Today’s focus has been mostly on bbPress, the discussion forum cousin of WordPress. I’ve played with it a few times in the past, but never yet had cause to use it properly or professionally. But when a call came from a client last week, asking to forum up an existing WordPress-based site, I ignored the advice of Tom Loosemore and set to work. Not feeling brave enough to use the v1.0 release candidate, I downloaded the latest stable v0.9.x version, and had it up and running in next to no time.
As it’s my first time building a bbPress theme, I’ve restricted myself almost entirely to CSS, and letting bbPress fall back on the default PHP code templates. As with WordPress, if your theme doesn’t include a file for a particular purpose, bbPress uses the equivalent from the default theme (‘kakumei’). But if you do that, you’re reliant on the peculiarities coded into those default templates… including, as it turned out, their Americanised spelling.
Unlike many forum apps, bbPress doesn’t have many bells and whistles – overall, that’s a good thing in my book. But one of the few extras it does offer is the ability to mark certain discussions as a ‘favorite’. You can view these as a ‘personalised homepage’, or follow their updates with a unified RSS feed. Fantastic, except if you’re building a site for a UK audience – who would much rather save some favourites. So for a while this morning, I found myself unexpectedly creating a new language pack for bbPress. This consisted of:
- Downloading a .pot file from Automattic.com’s servers. This is effectively a big list of all the individual system messages used by the software (in the default US English).
- Installing the open-source poEdit for Windows, which shows you all these messages in a big list, and asks you to enter equivalents in the foreign language of your choice (in our case, ‘en-gb’) alongside. I ran a search for ‘favorite’ and changed all matching messages to use the proper spelling. ๐ Watch out for phrases with more than one use of the word.
- When you save your amendments, you’ll end up with a file called en-gb.mo. If you’ve only changed the references to ‘favorite’, it’ll only be 2 or 3 Kb in size. You’ll need to create a languages folder within the bb-includes folder of your bbPress installation, and put the .mo file in it.
- Then you’ll need to edit the bb-config.php file at the root level of your bbPress installation. Look for a line that says define(‘BB_LANG’, ”); and add en-gb in between the second pair of quotes.
- And that should do it.

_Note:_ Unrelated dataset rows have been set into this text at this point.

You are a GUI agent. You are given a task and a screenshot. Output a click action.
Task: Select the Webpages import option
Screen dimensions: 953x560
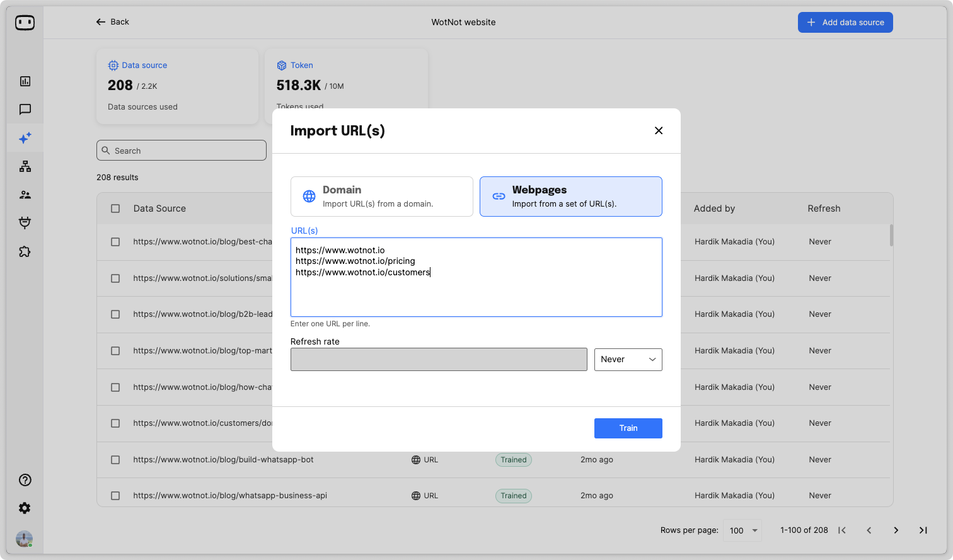point(570,197)
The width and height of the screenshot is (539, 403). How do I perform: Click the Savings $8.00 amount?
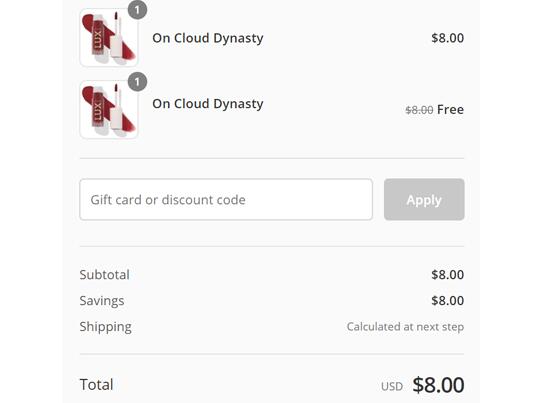pyautogui.click(x=448, y=301)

When WordPress tries to produce a page based on the default templates, it will scan through your en-gb translations list, and in the few cases where it finds a match, it’ll replace the Americanized default with your Queen’s English alternative.
This reminds me of an idea I had a while back, to produce a ‘corporate English’ language pack for WordPress, replacing blogger jargon with text which might be more familiar to press officers, marketing people, journalists, or whoever. It might still be worth doing; although in the meantime, the word ‘blog’ seems to have lost its overwhelmingly negative connotations.
Responses
Lovely jubbly, and it’s the same process I used to create a new ‘language’ for BuddyPress so I might have to do an en-gb for that and share it with the world in the same vein.
Will you be sharing your completed en-gb.mo?
Probably not, to be honest; I’ve done a few other customisations – to repurpose some of the profile fields, for example.